In the middle of the 2nd century, three groups of Christians adhered to a range of doctrines that divided the Christian communities of Rome: the teacher Marcion, the pentecostal outpourings of ecstatic Christian prophets of a continuing revelation, in a movement that was called "Montanism" because it had been initiated by Montanus and his female disciples, and the gnostic teachings of Valentinus. Early attacks upon alleged heresies formed the matter of Tertullian's Prescription Against Heretics (in 44 chapters, written from Rome), and of Irenaeus' Against Heresies (ca 180, in five volumes), written in Lyons after his return from a visit to Rome. The letters of Ignatius of Antioch and Polycarp of Smyrna to various churches warned against false teachers, and the Epistle of Barnabas, accepted by many Christians as part of Scripture in the 2nd century, warned about mixing Judaism with Christianity, as did other writers, leading to decisions reached in the first ecumenical council, which was convoked by the Emperor Constantine at Nicaea in 325, in response to further disruptive polemical controversy within the Christian community, in that case Arian disputes over the nature of the Trinity.

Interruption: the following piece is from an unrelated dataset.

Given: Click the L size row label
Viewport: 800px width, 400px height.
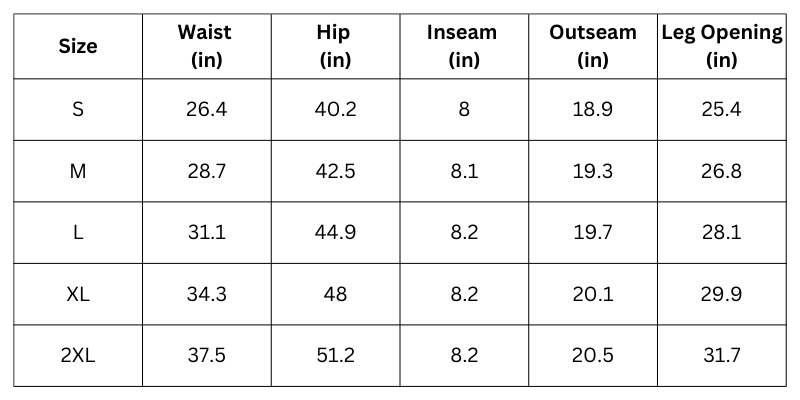Looking at the screenshot, I should (78, 233).
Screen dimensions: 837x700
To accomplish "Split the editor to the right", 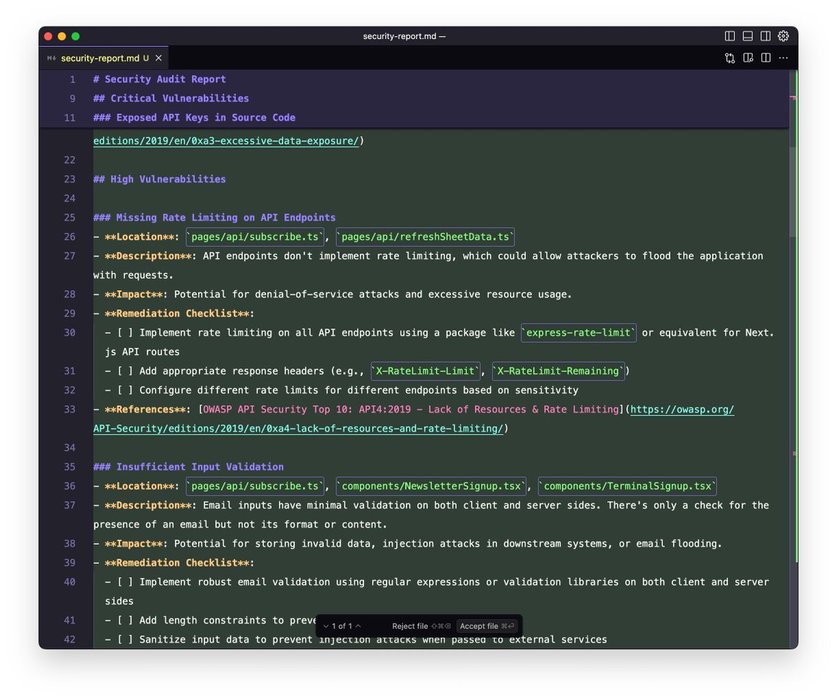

During those first three centuries, Christianity was effectively outlawed by requirements to venerate the Roman emperor and Roman gods. Consequently, when the Church labelled its enemies as heretics and cast them out of its congregations or severed ties with dissident churches, it remained without the power to persecute them. However, those called "heretics" were also called a number of other things (e.g. "fools", "wild dogs", "servants of Satan"), so the word "heretic" had negative associations from the beginning, and intentionally so.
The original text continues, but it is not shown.